**RECORDED INFORMATION**
==================================================

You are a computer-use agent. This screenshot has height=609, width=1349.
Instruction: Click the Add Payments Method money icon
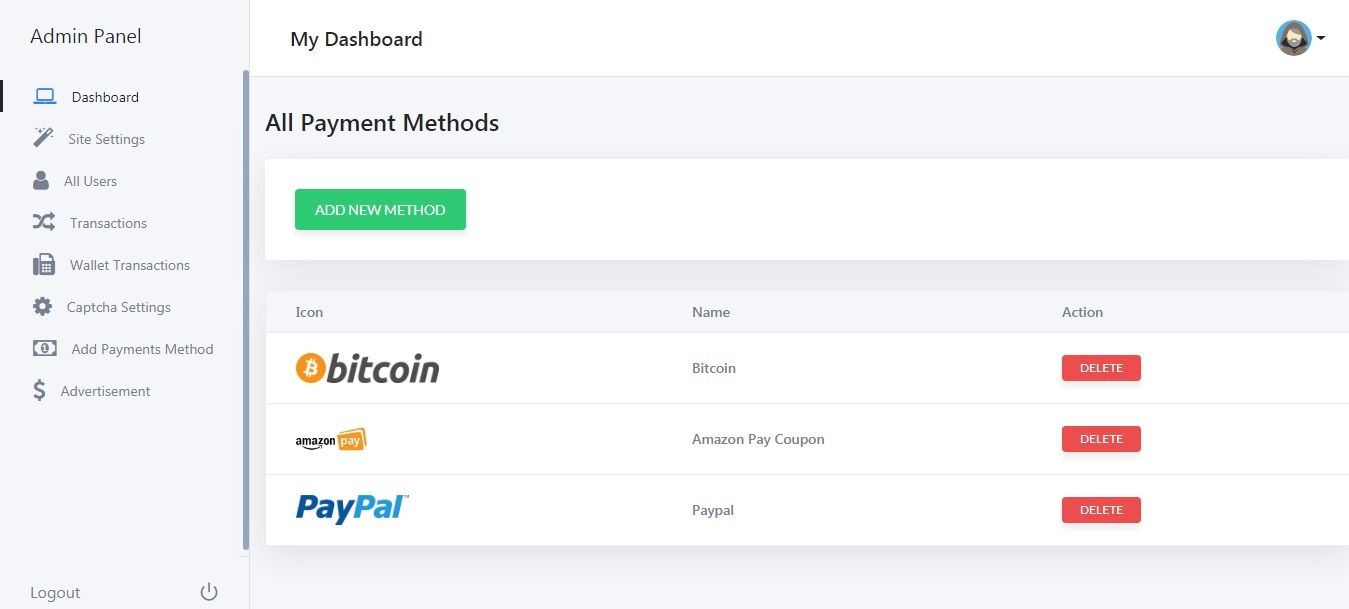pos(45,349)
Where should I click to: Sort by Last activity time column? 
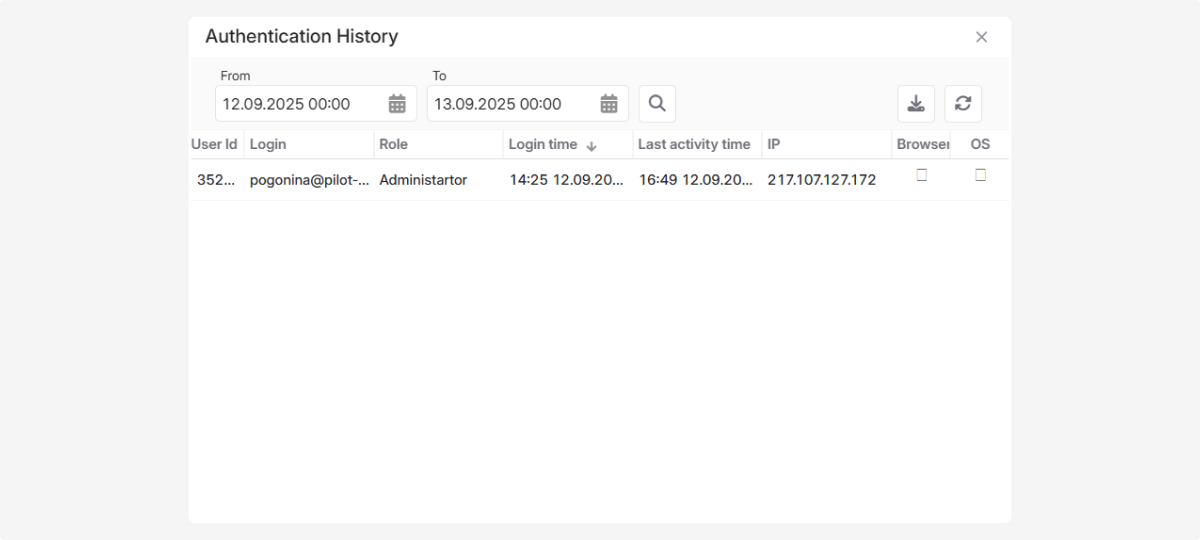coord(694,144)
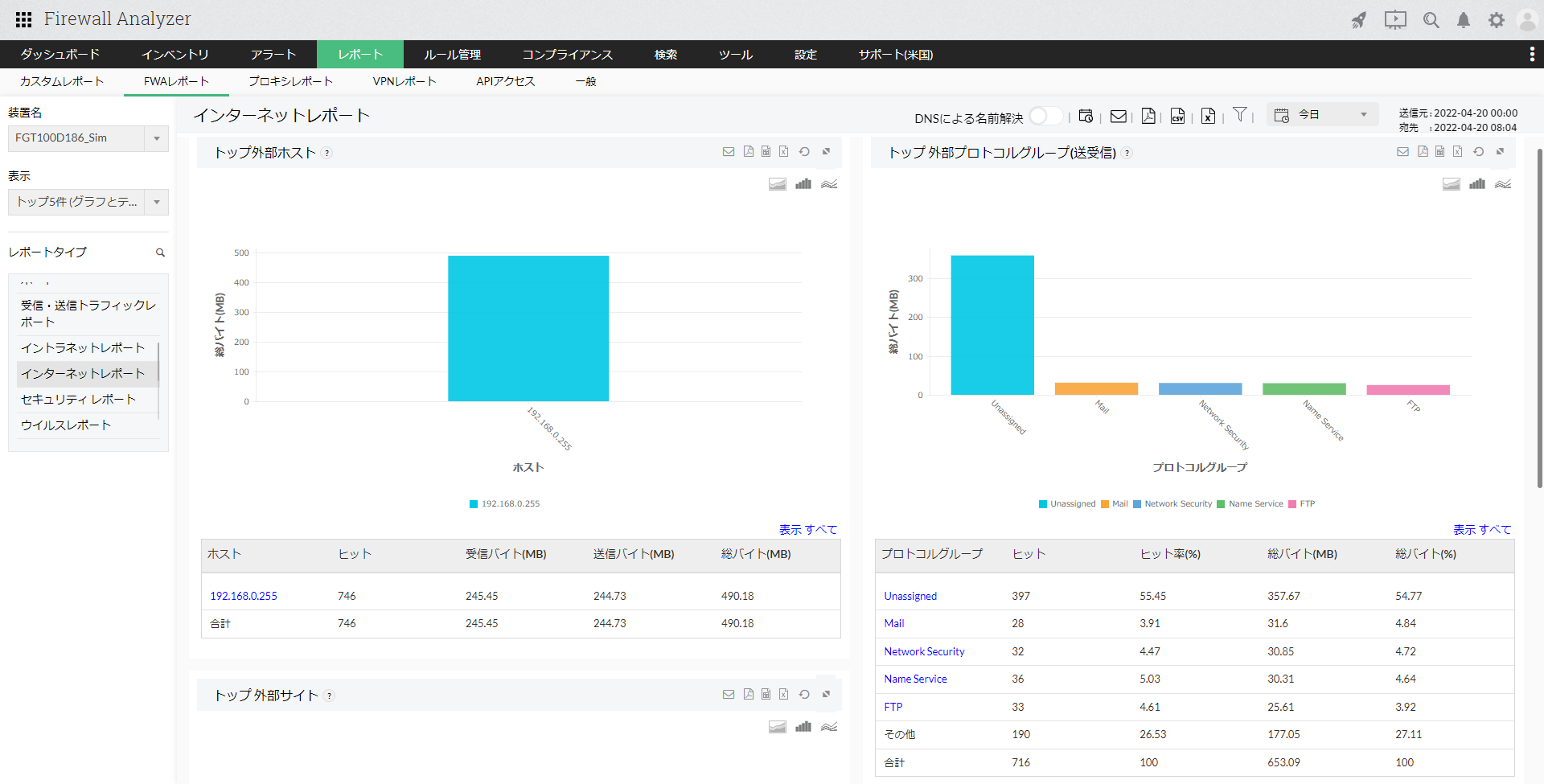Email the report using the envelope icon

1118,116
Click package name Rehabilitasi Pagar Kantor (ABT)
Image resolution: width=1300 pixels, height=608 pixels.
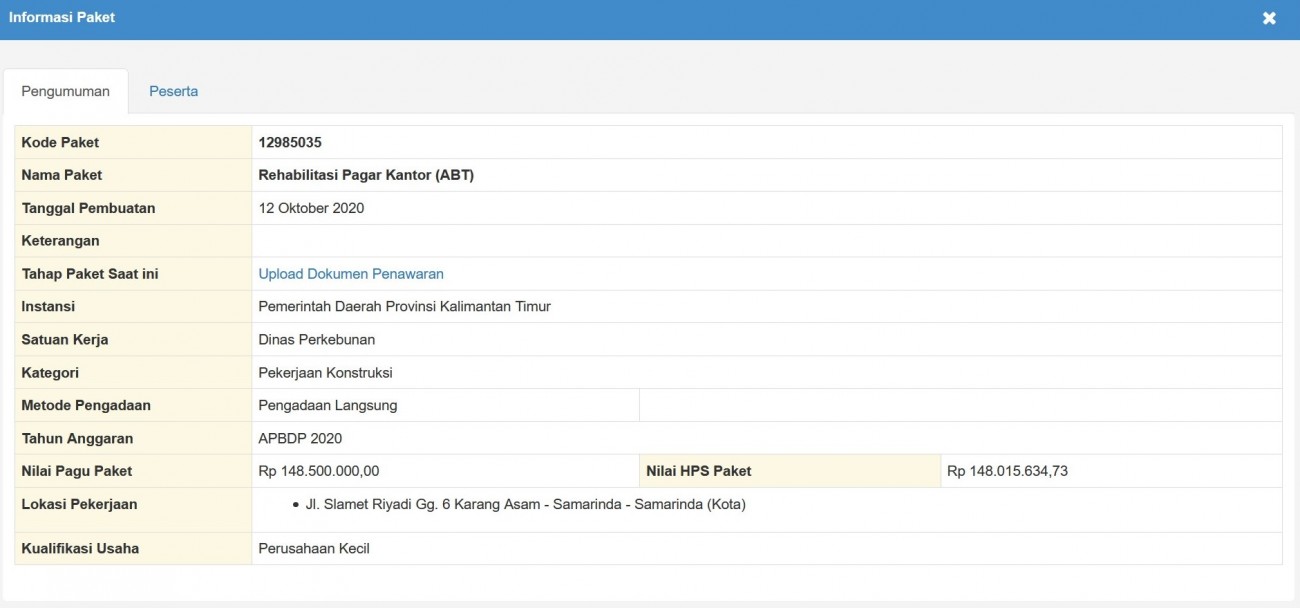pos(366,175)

==================================================

The expected answer is the lines from the one that has "Image resolution: width=1300" to the end of the listing, transcribed exactly, with pictures left out and no other line added.

Image resolution: width=1300 pixels, height=608 pixels.
pos(366,175)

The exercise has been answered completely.